What does a round of ‘African nations in high school’ say about our identity crisis?
Something delightful happened in the African Twitter sphere this past week. A bitingly funny conversation emerged courtesy of a question posed by a lady blogger from Botswana who goes by the handle of Siyanda Panda on that most abbreviated of social media platforms.
She kicked off a continental discussion simply by asking people to write in what characteristics an African nation might have if it were a teenager in high school, or as former captives of the British Empire might call it, secondary school. Beautiful sarcasm ensued.
In the process of answering that question online, Africans across the continent told each other exactly what we thought about each other’s countries and our own.
Lubricated by copious amounts of humour, some difficult opinions were outed. Smaller nations that never seem to make it into the mainstream media complained about being overlooked.
South Africa, Kenya, South Sudan and Rwanda got the lion’s share of the attention, of course. Encouragingly, North African countries were also included in the mix, if only to be teased about the fact that international sporting events seem to be the only time that they embrace their continental identity.
What made this moment of communion on social media great is that it occurred not too long after an article by Nanjala Nyabola, a political scientist based at Harvard, stirred up an old controversy.
Titled “Why do Western Media get Africa Wrong?” it was the latest offering in the long tradition of expressing doubts about the validity of the representations of this continent. I guess that pot needed stirring again, because every generation must throw its pinches of insight into it for depth and nuance and relevance.
The article certainly caught the imagination of Kenyan blogger Patrick Gathara who offered a critical piece titled “Why Does African Media get Africa Wrong?”
This is in keeping with the New Canon of material on the subject which got kicked off in style by Binyavanga Wainaina’s “How to Write About Africa” article printed by Granta magazine back in 2005 and followed by Chimamanda Ngozi Adichie’s 2009 TED talk warning about the dangers of a single story when it comes to matters of identity and authenticity.
To be honest, I suspect that between the two of them they have said everything that needs saying about it for the early part of the 20th Century and almost everything written after that is supplementary reading.
Middle Africa
While we’re on the subject of wrestling “identity” into submission for academic fun, just the other day I heard of a new term that has been creeping around looking to attach itself somewhere: Middle Africa.
Debate ensued as to whether this was a legitimate geographical designation or an attempt to step away from the term Sub-Saharan Africa and offer a politically-correct term for those fiddly bits between the Sahel and South Africa where you can no longer say “dark continent” without attracting an angry mob.

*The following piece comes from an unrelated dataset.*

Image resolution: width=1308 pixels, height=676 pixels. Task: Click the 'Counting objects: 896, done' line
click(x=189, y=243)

The third suggestion was that Middle Africa might be an economic designation, the label for magnates who are currently rich for mostly legitimate capitalist reasons as opposed to the usual despots who raped their countries’ treasuries. If the term catches on, it’ll be interesting to see which way it swings.
I have never been convinced about this idea of getting Africa right, per se. And especially not about getting Africa right in the media. I mean, we are talking about formal media, right? Those great bastions of authority and knowledge that reflect the world back unto us as it is? Heh. If it is any comfort, this is why “new” or social media is such a godsend. The likelihood of stumbling upon something that has the ring of unadulterated truth-telling is relatively high.

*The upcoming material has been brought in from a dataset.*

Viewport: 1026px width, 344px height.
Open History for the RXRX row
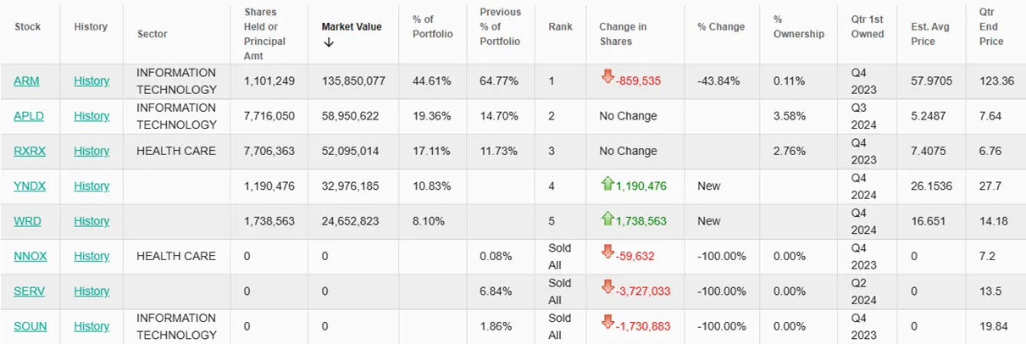pos(92,151)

The online world is not always grammatically correct or even sane, but it is wonderfully human. And Siyanda Panda’s #Africannationsinhighschool was salutary because it did the one thing that I wish all Africans purporting to care about Africa’s image should do: Navel gaze.

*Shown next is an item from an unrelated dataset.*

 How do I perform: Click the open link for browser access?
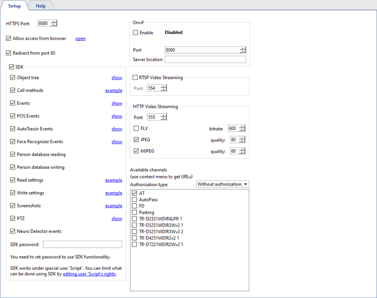coord(80,39)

As folks entertained each other online while creating a fictional High School out of this continent, there was a breezy and refreshing air of unconcern about whoever might be reading and whatever the heck they thought about it.
Is there a greater defence against unwarranted and unwanted misunderstanding than the confidence that comes from a loving kind of self-absorption? That’s what I am hoping that this is really about, in the end: Seeking a way to put Africans so much at the centre of the African world that external definitions become a source of amusement, at best.